- **WHAT YOU SHOULD DO**: Convert the entries into a Markdown table with the columns Row and Line, giving each non-blank line its own row number and leaving out the pictures.

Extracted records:
□ □ □ □ □

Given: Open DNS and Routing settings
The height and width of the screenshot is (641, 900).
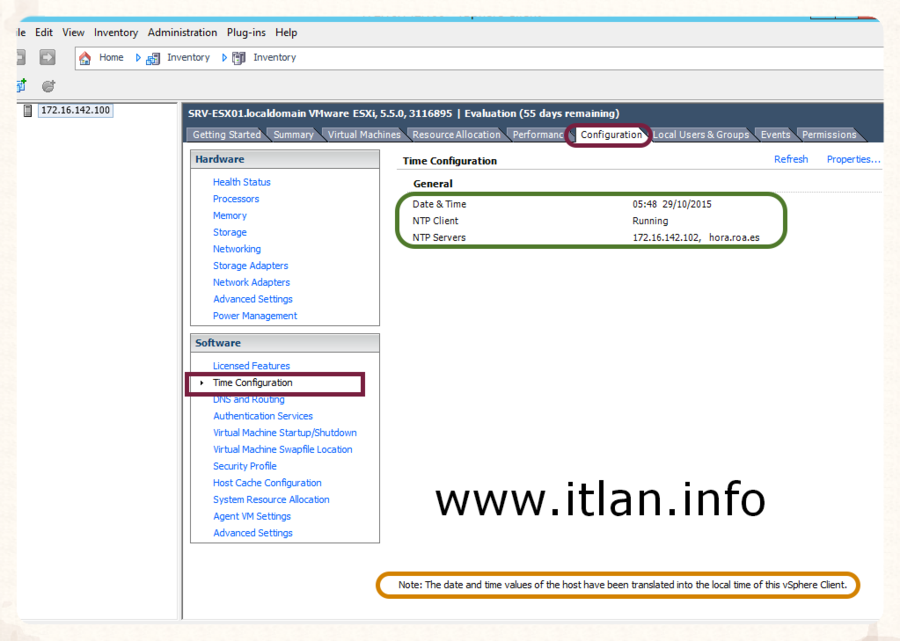Looking at the screenshot, I should coord(248,399).
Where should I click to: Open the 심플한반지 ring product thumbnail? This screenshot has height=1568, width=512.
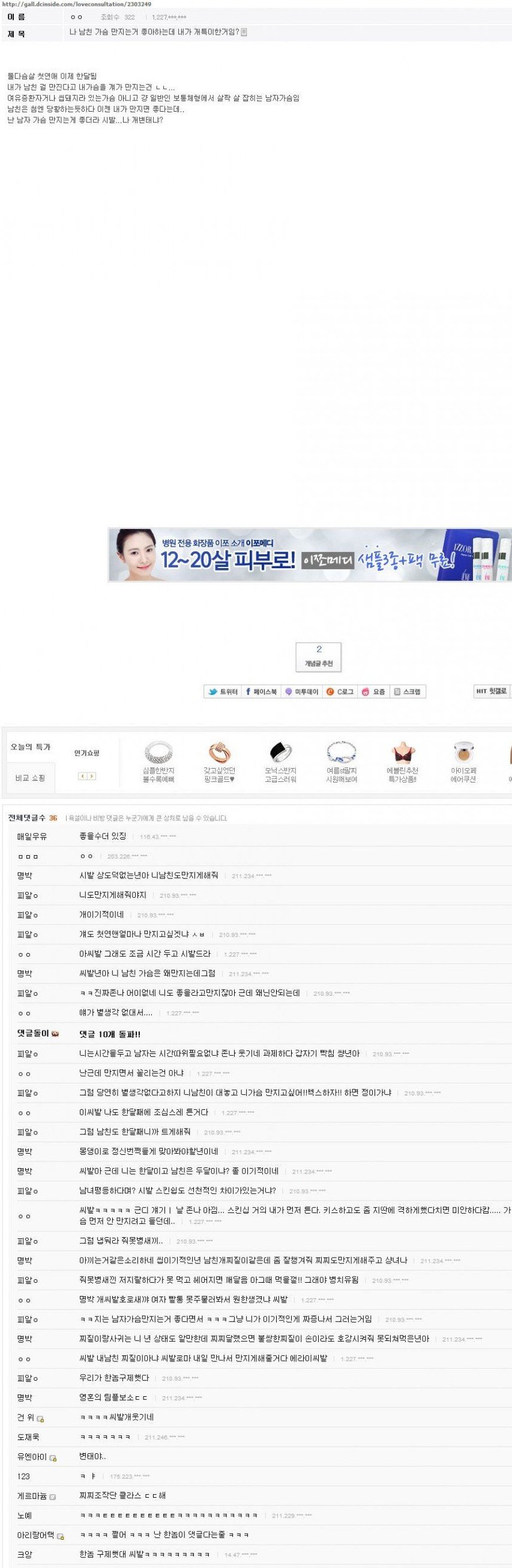click(x=158, y=752)
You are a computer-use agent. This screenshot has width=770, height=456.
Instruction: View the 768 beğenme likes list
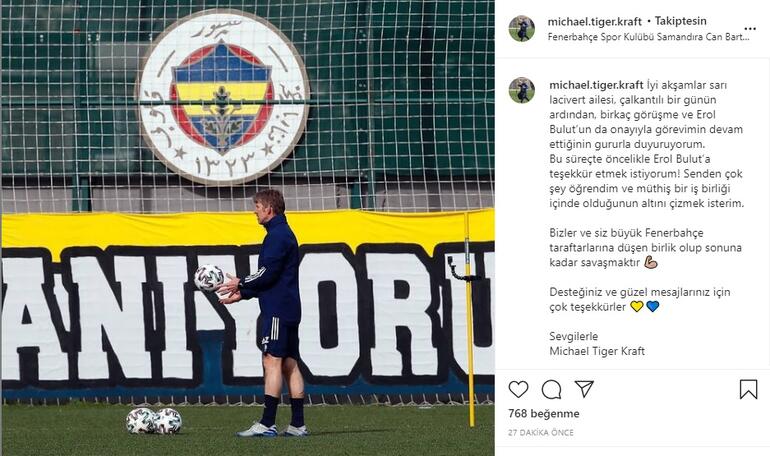point(544,414)
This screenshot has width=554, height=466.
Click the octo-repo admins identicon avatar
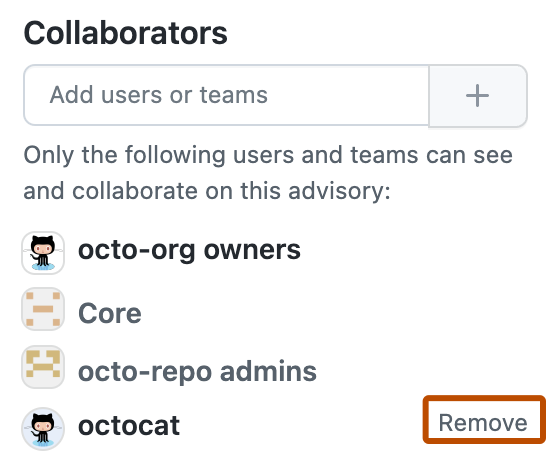pyautogui.click(x=43, y=367)
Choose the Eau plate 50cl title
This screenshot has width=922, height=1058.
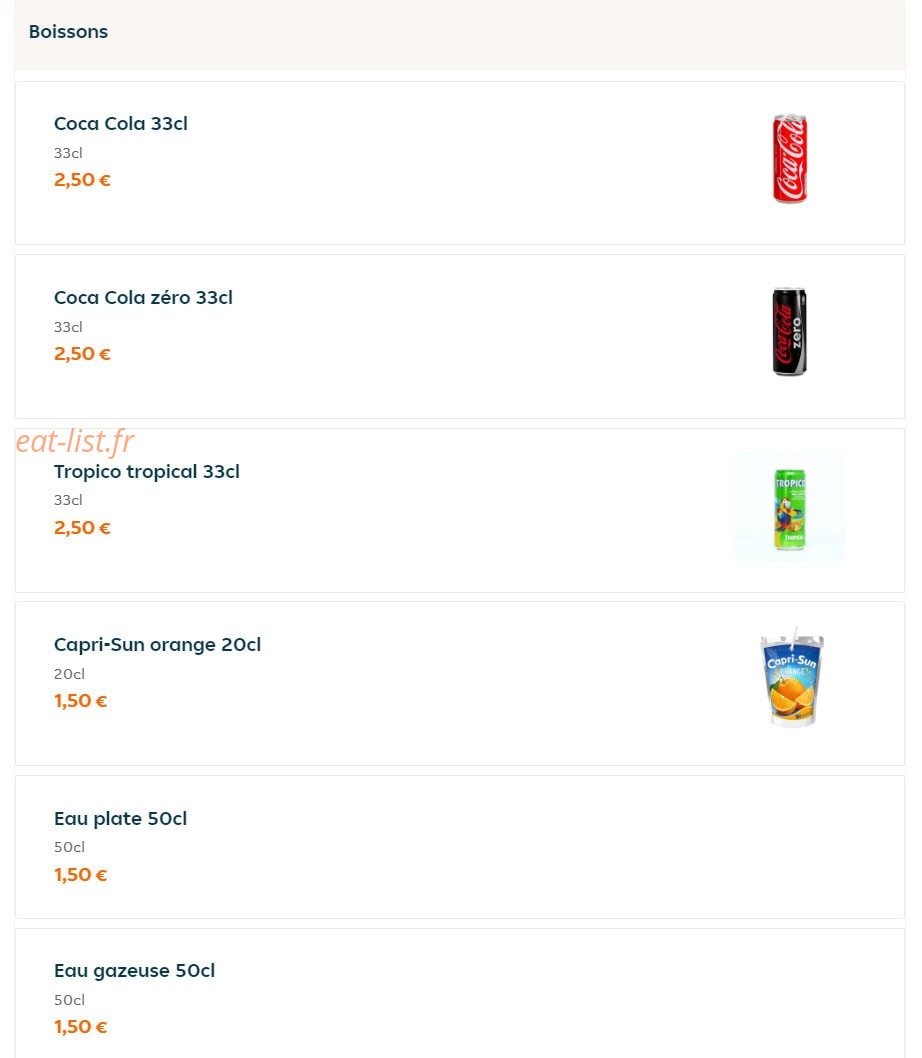(120, 818)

□ □ □ □ □

- **COMPLETE RESPONSE**:
| Row | Line |
|---|---|
| 1 | Given: Open DNS and Routing settings |
| 2 | The height and width of the screenshot is (641, 900). |
| 3 | Looking at the screenshot, I should coord(248,399). |
| 4 | Where should I click to: Open the 심플한반지 ring product thumbnail? This screenshot has height=1568, width=512. |
| 5 | click(x=158, y=752) |
| 6 | You are a computer-use agent. This screenshot has width=770, height=456. |
| 7 | Instruction: View the 768 beğenme likes list |
| 8 | point(544,414) |
| 9 | This screenshot has width=554, height=466. |
| 10 | Click the octo-repo admins identicon avatar |
| 11 | pyautogui.click(x=43, y=367) |
| 12 | Choose the Eau plate 50cl title |
| 13 | This screenshot has width=922, height=1058. |
| 14 | (120, 818) |